— START OF Text excerpt —

Did you ever drive by the white house on Glendora, the one with the wooden fence and all the rose bushes? When a writer named Claire Collins told me it was going to be torn down, I encouraged her to do a little digging on the people who had lived there. Turns out, the Witts family history involves World War II, the FBI, the Terlingua Chili Cookoff, and Carroll Shelby (of Ford v Ferrari fame). Claire’s story was published in the May issue of D Magazine, and it went online today.

As you read the story, pay special attention to all the family photos that accompany it. They all came from Elane, who was the third generation of Witts to live in the house. She grew up there. And she has a storage unit absolutely jammed with photo albums and documents and furnishings that span the 75 years that the Witts family owned that house.

— END OF Text excerpt —

§ **Set task 1**: In the Glendora house excerpt, how long did the Witts family own the house?
§ **Set task 2**:
Does each statement agree with the Glendora house excerpt? Answer yes or no and quote the deciding words for each.
(a) Claire Collins's story appeared in the May issue of D Magazine.
(b) Elane was the second generation of Witts to live in the house.
(c) The house has a wooden fence.
The material after this point is separate from the Glendora house excerpt.

— START OF Supplied entries —

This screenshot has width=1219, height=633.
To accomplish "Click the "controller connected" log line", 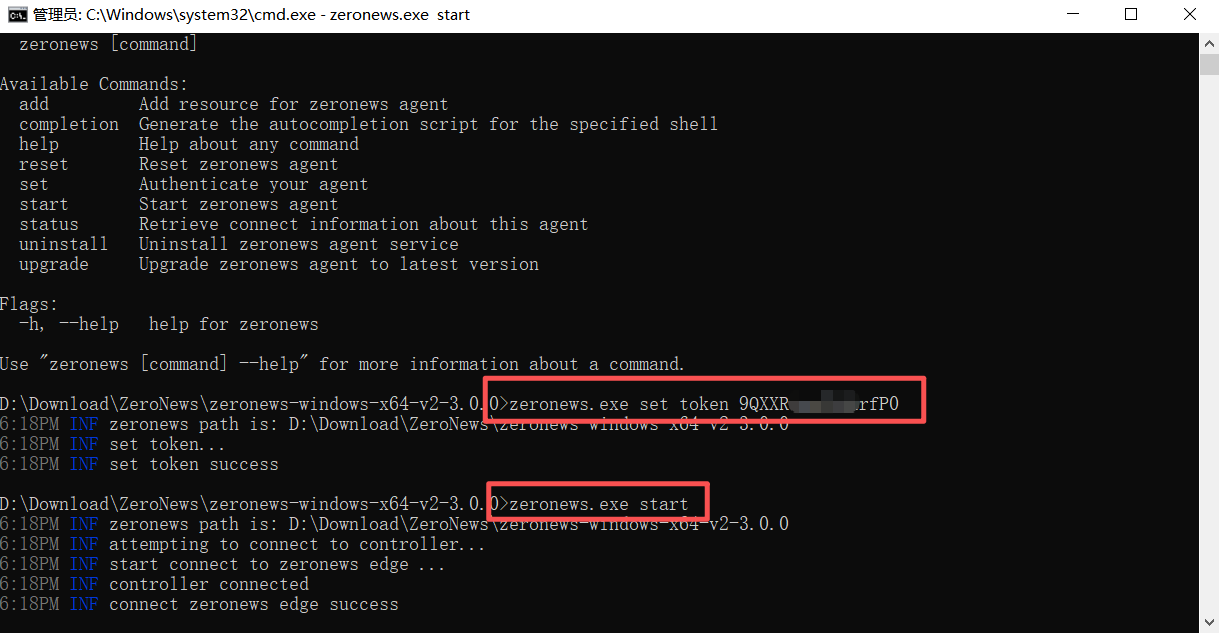I will click(208, 584).
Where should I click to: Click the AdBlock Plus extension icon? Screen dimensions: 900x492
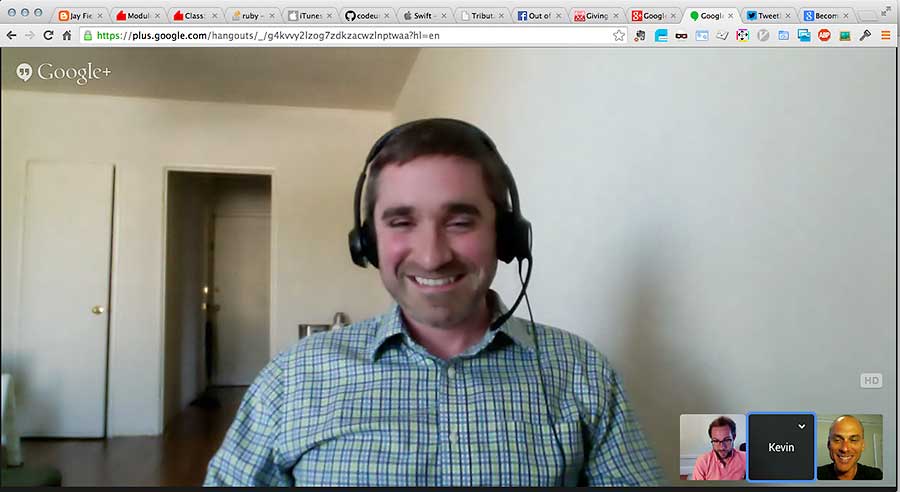825,35
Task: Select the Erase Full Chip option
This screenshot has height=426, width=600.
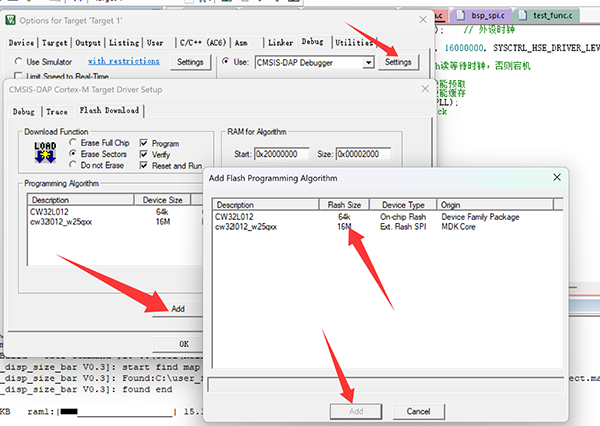Action: tap(72, 143)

— END OF Supplied entries —

§ **Complete answer 1**: 75 years.

§ **Complete answer 2**:
(a) Yes: "Claire’s story was published in the May issue of D Magazine"
(b) No: "who was the third generation of Witts to live in the house"
(c) Yes: "the one with the wooden fence and all the rose bushes"